The Scrutiny Support Officer presented a report to outline the purpose of the meeting which was to receive the annual update on the intention and restrictions associated with the Regulation of Investigatory Powers Act 2000 (RIPA).
RIPA was enacted as part of a suite of legislation flowing from the Human Rights Act 1997. The Act required that when public authorities needed to use covert techniques to obtain private information about someone, they did it in a way that was necessary, proportionate, and compatible with human rights.
RIPA authorised the undertaking of directed surveillance by a local authority only if it was for the purpose of preventing or detecting crime or preventing disorder. RIPA powers applied in relation to the Councils regulatory functions only which included littering, fly-tipping, benefit fraud, taxi and private hire vehicle licensing and premises licensing.
Surveillance was only covert if, and only if, it was carried out in a manner that was calculated to ensure that persons who were subject to the surveillance were unaware that it was or might be taking place. There were two parts of the Act: Part 1 related to interception of communications data and Part 2 to undertaking covert surveillance.
The Council could only apply for RIPA authorisations for directed surveillance to investigate offences which attracted a maximum custodial sentence of six months or more and Local Authority authorisations and notices under RIPA for the use of particular covert techniques could only be given effect once an order had been approved by a Justice of the Peace (JP).
Within the Council, the Senior Responsible Officer had overall responsibility for the integrity of the RIPA process, including engagement with Office of Surveillance Commissioners (OSC) inspectors, ensured authorisers were of the appropriate standard and produced quarterly monitoring reports. The RIPA Co-ordinator maintained a central file detailing authorisations, ensured maintenance of practice for RIPA compliance, checked, authorised, reviewed, renewed and cancelled applications and co-ordinated corporate training and raised awareness. The number of authorisers within the Council had been reduced from thirteen to six.
In order to apply for a RIPA Order, a Home Office proforma was completed, checked by the RIPA Co-ordinator and then heard in a closed court. The JP would scrutinise the application and then authorise or decline the application. Completed applications were retained for inspection by the Office of Surveillance Commissioners (OSC) on an ad hoc basis. Since 2012, no applications made by Middlesbrough Council had been declined.
RIPA Orders were reviewed on a monthly basis for up to three months by a senior officer of the relevant department.

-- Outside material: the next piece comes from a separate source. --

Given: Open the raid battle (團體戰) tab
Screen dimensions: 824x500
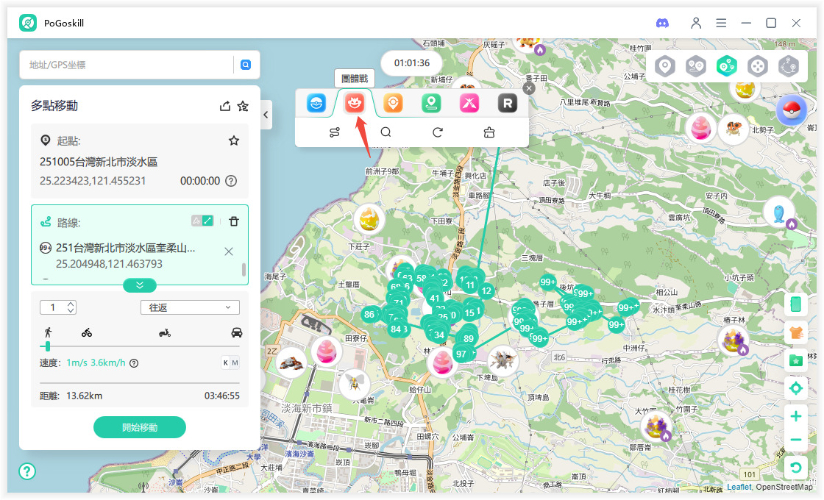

If the RIPA Order had achieved its objective or demonstrated that no evidence would be obtained then it had to be terminated immediately by notification to the granting officer. At the end of a three month period a RIPA Order could be extended further but only in very limited circumstances.

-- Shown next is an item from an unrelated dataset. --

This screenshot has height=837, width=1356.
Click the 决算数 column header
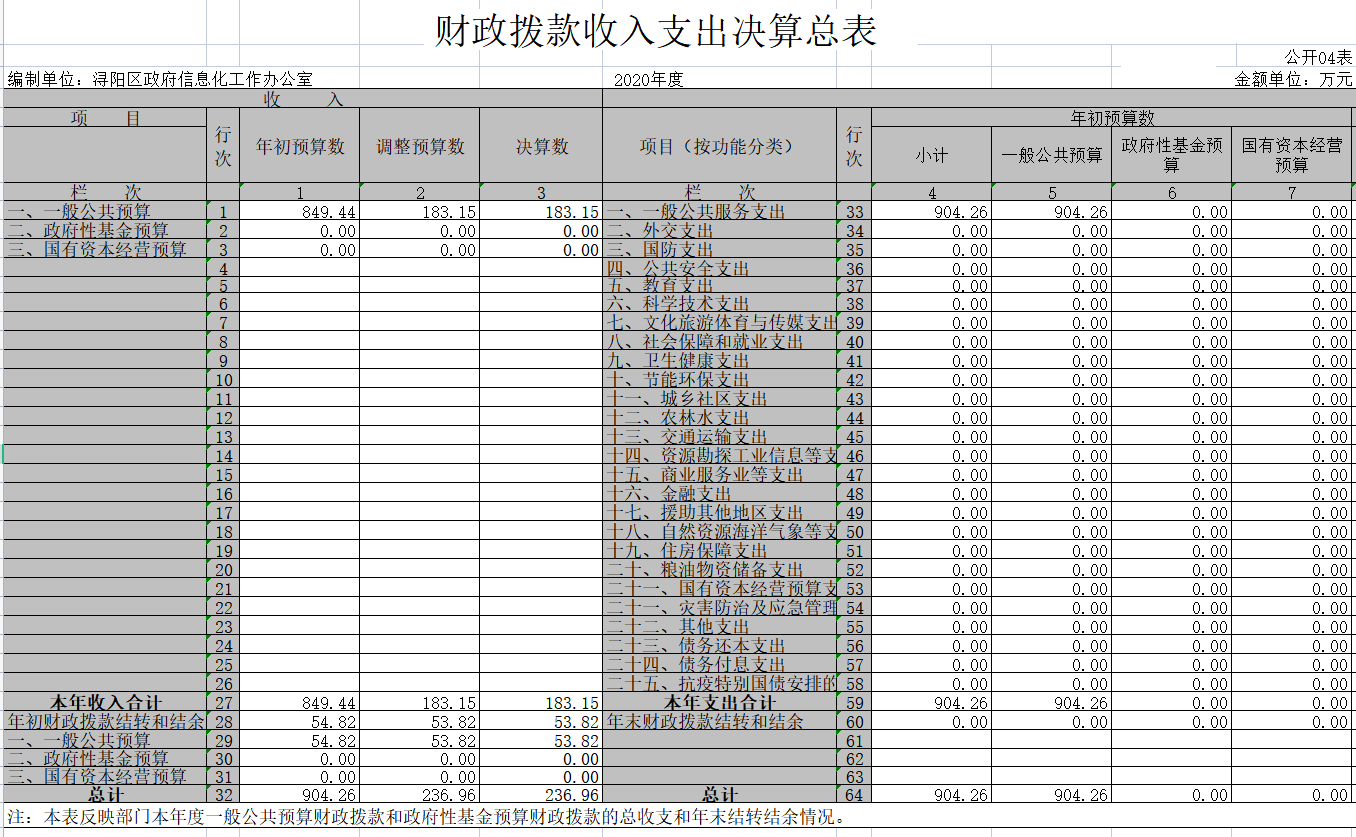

During 2014, eleven RIPA applications had been made by Middlesbrough Council for cigarette sales and counterfeit goods, one for counterfeit clothing, one for benefit fraud and one for the sale of alcohol. Out of the total of fourteen applications, sufficient information had been obtained in seven cases and five cases were ongoing.
Whilst there was no fee for a RIPA application, the cost was in officer time and court time. However this cost was not considered prohibitive to the operations.
AGREED as follows:
1. the information presented was received and noted.
2. the Panel agreed that the Councils Regulation of Investigatory Powers (RIPA) arrangements were fit for purpose.